PASSAGE:
■ ■ ■ ■ ■ ■ ■
Riverside police in 2019 charged a 43-year-old man at the residence with battery after another man accused him of trying to hit him over the head with a garbage can and damaging lawn furniture. The arrestee was arrested three times that day – twice in Riverside and once in Lyons.

In March 2021, police found Golba unconscious and severely injured from a fall inside his home. He spent two weeks in the hospital, but police determined the injuries were the result of an accident, not an assault.

As a result of the complaints and because the village has not seen an improvement in the situation at the home, Riverside Public Safety Director Matthew Buckley on Aug. 22 obtained signed consent for the village to inspect the property, revealing violations from rotting outdoor deck boards, to a disconnected water heater, exposed electrical wiring, mold and mildew on walls and a non-functioning bathroom. Golba also reportedly acknowledged the presence of bedbugs inside the home.

On Sept. 30, after not obtaining a plan of action from Golba to fix the violations, Buckley served Golba with a notice declaring the home a chronic nuisance, which gave him 10 days to remedy the nuisance or risk the village filing suit to force compliance.

The lawsuit asks the court to impose a fine of $1,000 per day since Aug. 22 for the house being a chronic nuisance and for fines of $750 per day for each health, fire and building code violation not remedied since Aug. 22.
■ ■ ■ ■ ■ ■ ■
SUPPLIED DATA:
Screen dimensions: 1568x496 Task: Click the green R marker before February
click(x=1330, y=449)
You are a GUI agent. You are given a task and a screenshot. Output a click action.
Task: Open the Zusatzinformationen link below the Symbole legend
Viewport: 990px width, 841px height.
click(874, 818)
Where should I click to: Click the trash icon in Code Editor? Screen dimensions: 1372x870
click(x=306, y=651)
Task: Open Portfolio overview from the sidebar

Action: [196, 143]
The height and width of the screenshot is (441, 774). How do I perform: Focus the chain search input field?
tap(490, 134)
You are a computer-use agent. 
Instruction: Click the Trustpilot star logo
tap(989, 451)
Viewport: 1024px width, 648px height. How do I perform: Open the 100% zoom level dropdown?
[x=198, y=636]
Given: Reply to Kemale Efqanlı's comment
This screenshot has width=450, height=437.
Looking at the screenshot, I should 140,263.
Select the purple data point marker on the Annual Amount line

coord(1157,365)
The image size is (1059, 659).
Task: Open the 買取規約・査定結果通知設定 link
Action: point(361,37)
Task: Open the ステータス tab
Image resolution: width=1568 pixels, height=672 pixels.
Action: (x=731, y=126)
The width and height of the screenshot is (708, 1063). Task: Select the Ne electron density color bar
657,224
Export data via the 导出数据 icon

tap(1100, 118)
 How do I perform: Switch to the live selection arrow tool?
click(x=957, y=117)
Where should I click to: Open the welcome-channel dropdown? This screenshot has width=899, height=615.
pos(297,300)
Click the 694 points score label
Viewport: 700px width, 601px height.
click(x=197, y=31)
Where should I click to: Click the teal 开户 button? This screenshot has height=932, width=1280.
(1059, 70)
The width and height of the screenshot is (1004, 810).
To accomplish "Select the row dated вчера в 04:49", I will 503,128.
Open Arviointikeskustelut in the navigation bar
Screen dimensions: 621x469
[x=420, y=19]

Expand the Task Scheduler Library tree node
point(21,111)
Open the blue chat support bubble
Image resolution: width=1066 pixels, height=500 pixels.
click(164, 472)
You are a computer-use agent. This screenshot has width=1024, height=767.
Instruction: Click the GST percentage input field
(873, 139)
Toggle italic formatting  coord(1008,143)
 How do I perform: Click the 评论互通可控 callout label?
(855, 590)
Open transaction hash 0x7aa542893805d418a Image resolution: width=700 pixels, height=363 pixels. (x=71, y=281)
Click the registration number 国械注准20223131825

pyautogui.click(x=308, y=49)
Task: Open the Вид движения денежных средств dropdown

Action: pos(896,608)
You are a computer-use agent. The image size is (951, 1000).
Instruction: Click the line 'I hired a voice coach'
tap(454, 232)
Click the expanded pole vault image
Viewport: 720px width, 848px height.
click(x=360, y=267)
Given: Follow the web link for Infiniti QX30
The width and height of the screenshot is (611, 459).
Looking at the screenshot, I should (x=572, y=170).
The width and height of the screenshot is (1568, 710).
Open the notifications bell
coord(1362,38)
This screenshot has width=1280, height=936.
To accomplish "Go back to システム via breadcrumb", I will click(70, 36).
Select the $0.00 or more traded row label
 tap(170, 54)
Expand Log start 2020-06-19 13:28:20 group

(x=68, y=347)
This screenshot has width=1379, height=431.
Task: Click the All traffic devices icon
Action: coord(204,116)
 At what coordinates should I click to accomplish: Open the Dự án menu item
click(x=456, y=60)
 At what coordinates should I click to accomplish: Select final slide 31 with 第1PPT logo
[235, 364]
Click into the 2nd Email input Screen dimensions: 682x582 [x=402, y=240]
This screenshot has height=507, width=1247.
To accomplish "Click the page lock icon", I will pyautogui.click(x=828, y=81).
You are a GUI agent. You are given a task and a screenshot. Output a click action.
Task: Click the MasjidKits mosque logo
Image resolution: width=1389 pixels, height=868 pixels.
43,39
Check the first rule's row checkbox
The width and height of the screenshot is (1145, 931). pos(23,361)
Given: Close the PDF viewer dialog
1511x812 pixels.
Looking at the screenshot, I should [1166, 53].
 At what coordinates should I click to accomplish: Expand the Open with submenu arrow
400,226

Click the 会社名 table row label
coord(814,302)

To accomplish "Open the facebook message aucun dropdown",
■ ■ ■ ■ ■ ■ ■
INSTRUCTIONS FOR THE TASK:
Pick up the report on Riverside's chronic nuisance lawsuit over Golba's home right after its last sentence about the daily fines, and carry it further in the same news style.

REPLY:
According to Village Attorney Michael Marrs, while the lawsuit does include language regarding evicting the home’s inhabitants, prohibiting anyone from using the home as a dwelling for up to a year and even threatening the home’s demolition, that’s not the ultimate goal.

“The endgame is to stop what has essentially become a short-term rental and to address the health and safety violations,” Marrs said. “We’re not trying to tear down the house.”

As of late last week, no hearing date had been set for the case. Once that happens, Marrs said the village will file a motion for a preliminary injunction. Golba told the Landmark he does not have an attorney.

“I’m lost for what I’m supposed to do,” Golba said. “I don’t know what to do at this point.”

Since the death of Golba’s mother, Lillian, in 2019, Robert has invited others to live with him, some of them ending up as squatters. In an interview with the Landmark last week, Golba said he allowed people to live with him because he is disabled and needs assistance.

“I let them because I wanted help and I have health issues,” Golba said, adding that one of his recent tenants, Caroline O’Brien, was supposed to serve as a caregiver.

Golba is named as a defendant in the village’s lawsuit along with O’Brien and other reported residents of the home, including William S. Bellavia, Harold Labeda, William Liszeo and Frank Rogus.

At the time the Landmark interviewed Golba at his home on Nov. 18, only Bellavia was still living there, he said, though Bellavia was not present at that time.

Golba alleged to the Landmark that he had been assaulted by people who had lived in his home since his mother’s death, including recently. Riverside police charged O’Brien with domestic battery on the night of Nov. 16 after Golba called police to report O’Brien had allegedly struck him.

O’Brien, 45, is on the Illinois State Police’s list of state residents convicted of violent crimes against children. When she was 28, O’Brien was convicted of aggravated battery to an infant, according to the Illinois State Police database.

“I’m just so sorry I can’t control other people,” Golba said of the number of times police have had to respond to the property as a result of someone either at the home or a neighbor calling to lodge a complaint.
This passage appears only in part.